= DOCUMENT PASSAGE =
__________________________________________________
# axis doors



## icerock drywall (Nov 13, 2010)

skim coating m 2nd coat to an axis door.
my next one will be made from tt


----------



## silverstilts (Oct 15, 2008)

You can use a access door such as this it is much easier to finish. Either order vinyl or metal. I used to work for a contractor that used them on the ceiling for the access which was so much nicer than beading and finishing over rocked access openings. Many sizes to fit your needs.http://www.supplyhouse.com/Acudor-P...-Access-Door?gclid=COrJ_7q-6r4CFRQmMgodigUAXQ


----------



## icerock drywall (Nov 13, 2010)

silverstilts said:


> You can use a access door such as this it is much easier to finish. Either order vinyl or metal. I used to work for a contractor that used them on the ceiling for the access which was so much nicer than beading and finishing over rocked access openings. Many sizes to fit your needs.http://www.supplyhouse.com/Acudor-P...-Access-Door?gclid=COrJ_7q-6r4CFRQmMgodigUAXQ


that is what this one is...I just cut the plaster back and ff it in.


----------



## Corey The Taper (Mar 18, 2014)

Ohh I see you took the plywood off and put the access door. Did you mud it ontop what if it needs to be opened


----------



## icerock drywall (Nov 13, 2010)

no..I ff over the lip you screw to the wall.. so all you see is the door :thumbup:


----------



## silverstilts (Oct 15, 2008)

I see now , the hole is cut out more then the plywood size going back to the corner where the person door is. 

Vinyl is the best to go over and finish, metal ones if done by an inexperienced carpenter they usually twist the flange all to hell by screwing it or fastening it improperly making it harder to coat.


----------



## icerock drywall (Nov 13, 2010)

3rd coats going on


----------
__________________________________________________
= INFORMATION PROVIDED =

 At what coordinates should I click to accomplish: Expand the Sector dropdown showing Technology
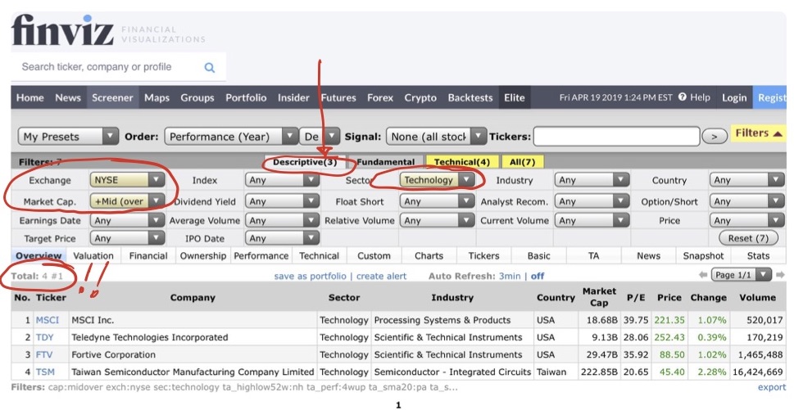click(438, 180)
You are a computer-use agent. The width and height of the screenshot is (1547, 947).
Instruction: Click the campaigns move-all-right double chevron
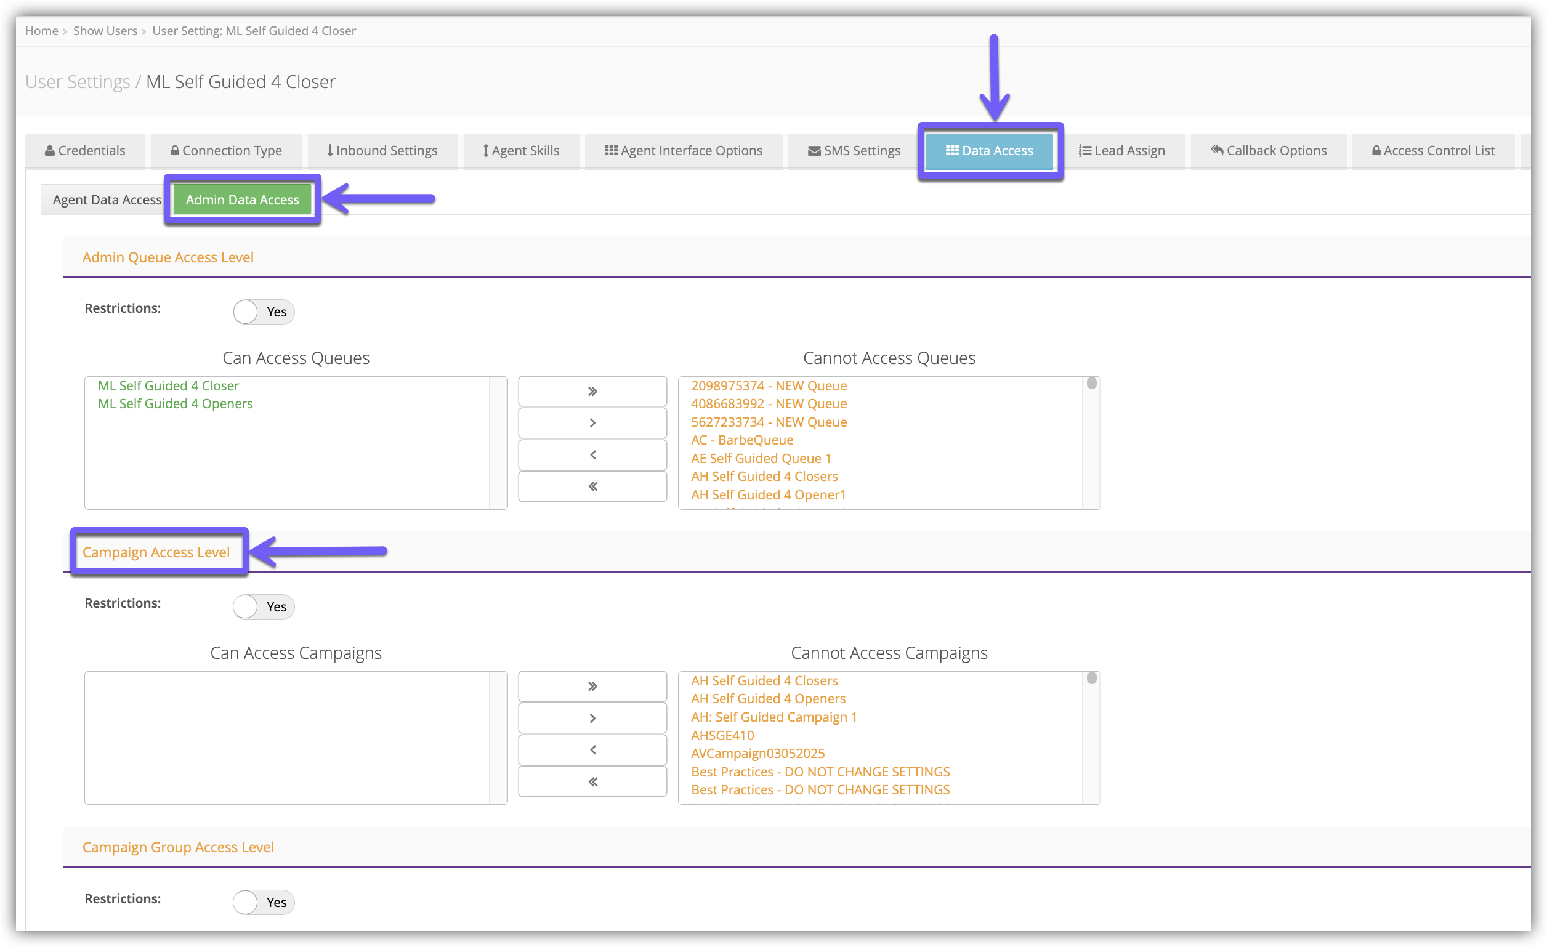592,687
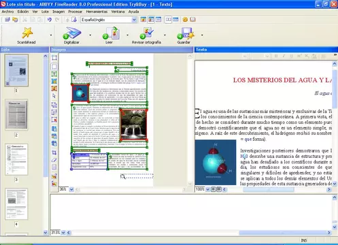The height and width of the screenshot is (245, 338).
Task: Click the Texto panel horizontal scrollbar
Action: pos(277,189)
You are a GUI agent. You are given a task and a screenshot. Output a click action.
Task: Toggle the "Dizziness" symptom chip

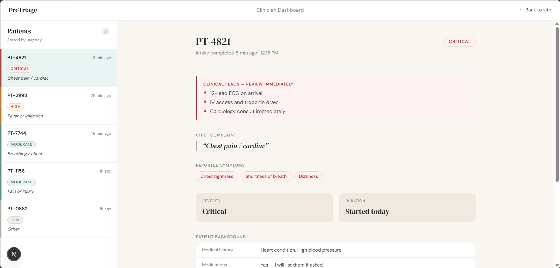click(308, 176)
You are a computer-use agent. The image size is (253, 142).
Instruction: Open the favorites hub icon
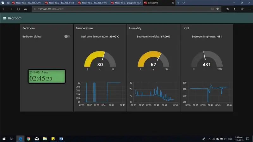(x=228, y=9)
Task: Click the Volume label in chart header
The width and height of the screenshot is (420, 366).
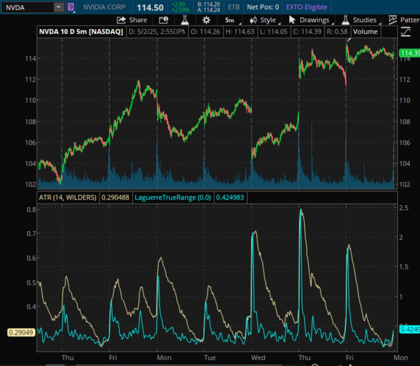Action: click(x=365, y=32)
__________________________________________________
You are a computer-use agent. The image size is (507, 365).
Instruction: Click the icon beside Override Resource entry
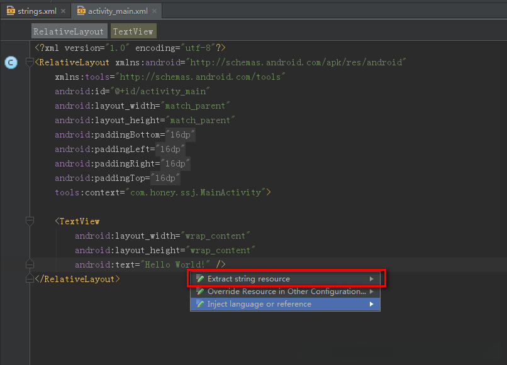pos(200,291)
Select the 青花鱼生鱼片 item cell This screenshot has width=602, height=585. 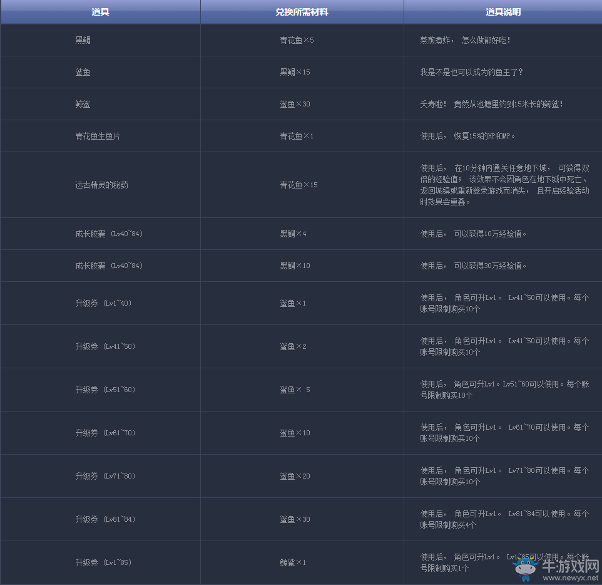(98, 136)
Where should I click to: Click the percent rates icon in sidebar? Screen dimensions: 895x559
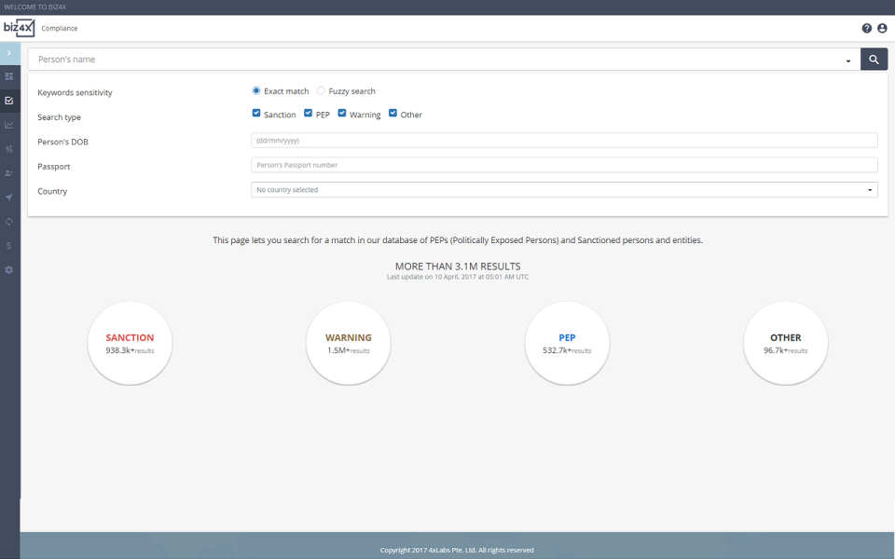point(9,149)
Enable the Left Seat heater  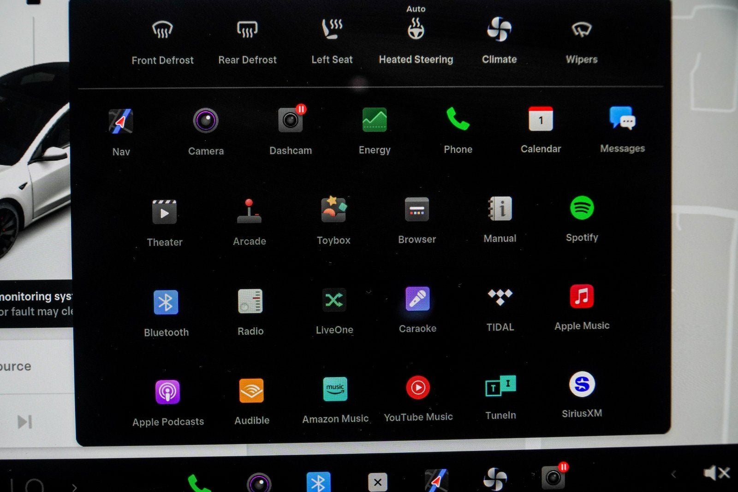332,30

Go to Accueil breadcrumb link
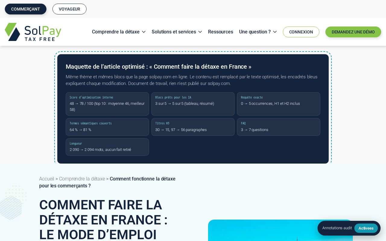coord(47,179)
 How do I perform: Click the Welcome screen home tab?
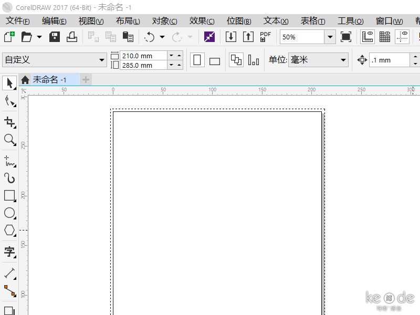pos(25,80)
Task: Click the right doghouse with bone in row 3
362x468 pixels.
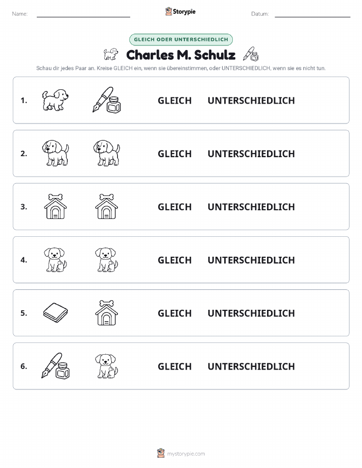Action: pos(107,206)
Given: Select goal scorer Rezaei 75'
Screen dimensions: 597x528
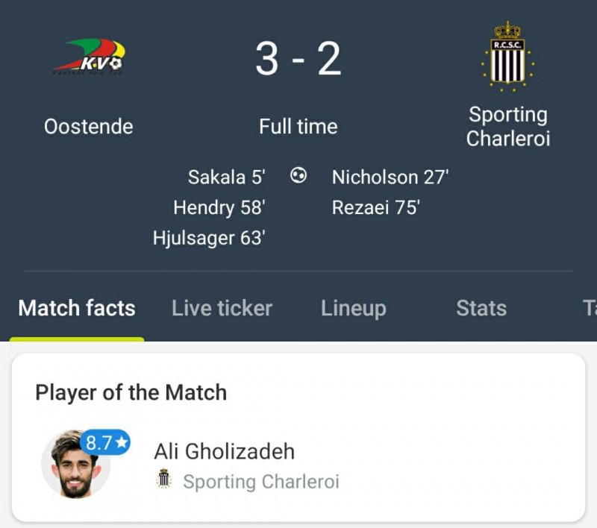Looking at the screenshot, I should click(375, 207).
__________________________________________________
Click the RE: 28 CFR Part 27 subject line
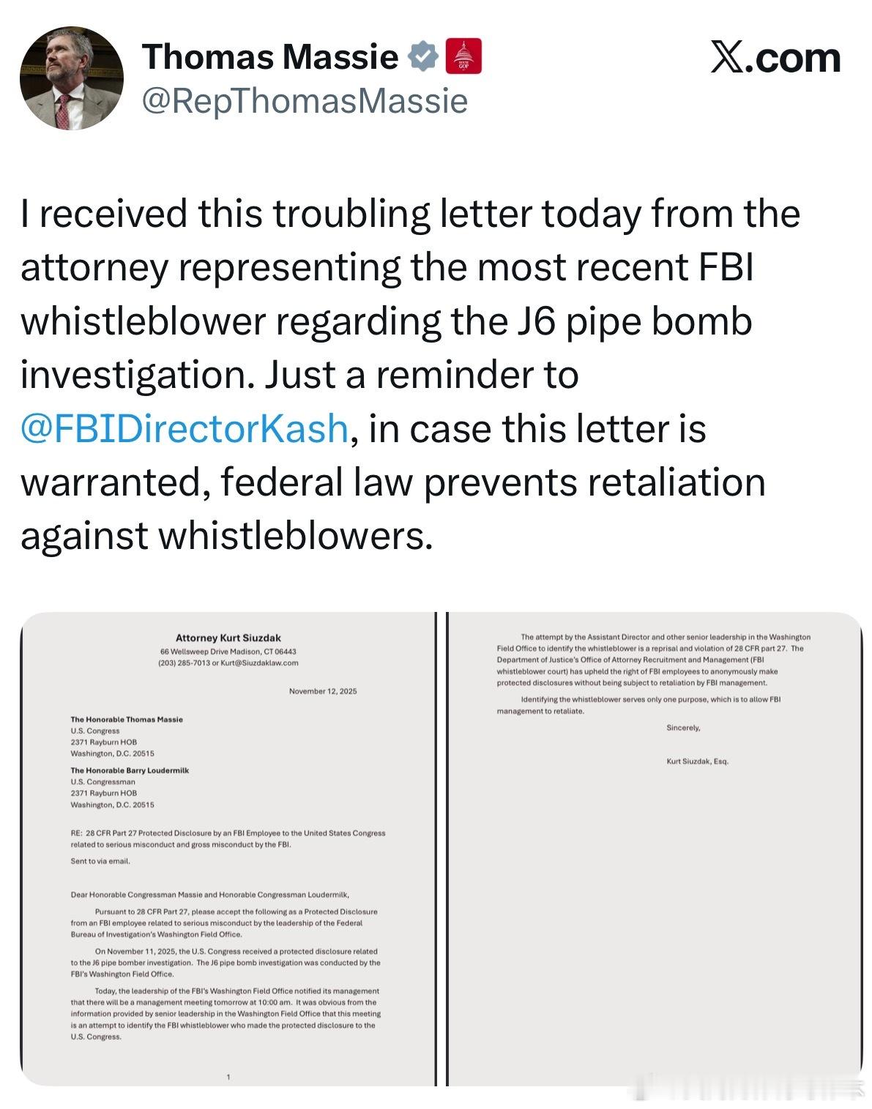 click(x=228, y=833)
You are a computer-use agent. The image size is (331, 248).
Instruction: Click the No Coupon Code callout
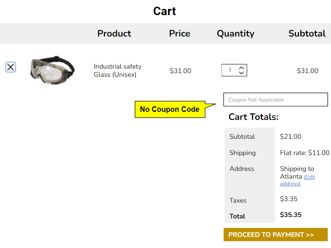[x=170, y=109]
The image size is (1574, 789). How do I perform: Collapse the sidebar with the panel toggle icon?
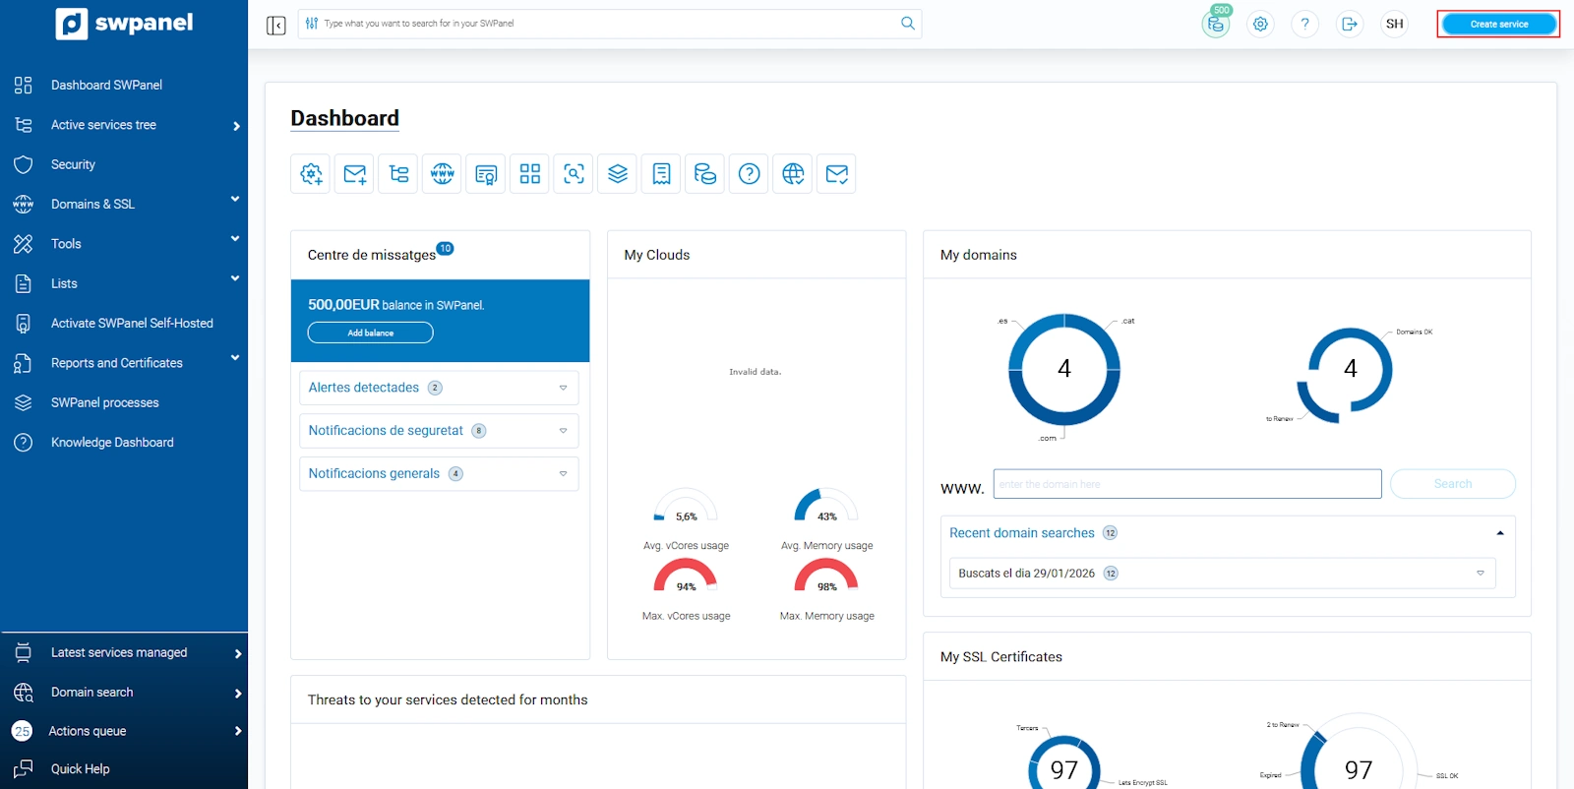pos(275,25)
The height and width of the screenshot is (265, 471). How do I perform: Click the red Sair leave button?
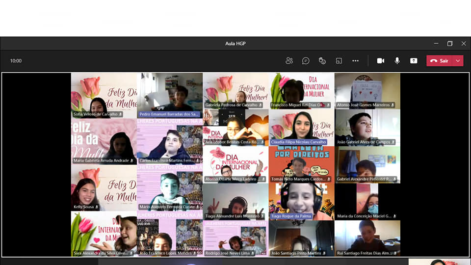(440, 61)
__________________________________________________
= OBJECTIVE =
From the access door forum thread, return the passage starting with "Vinyl is the" and going on through "harder to coat.", copied word for word.

= REPLY TO THE EXERCISE =
Vinyl is the best to go over and finish, metal ones if done by an inexperienced carpenter they usually twist the flange all to hell by screwing it or fastening it improperly making it harder to coat.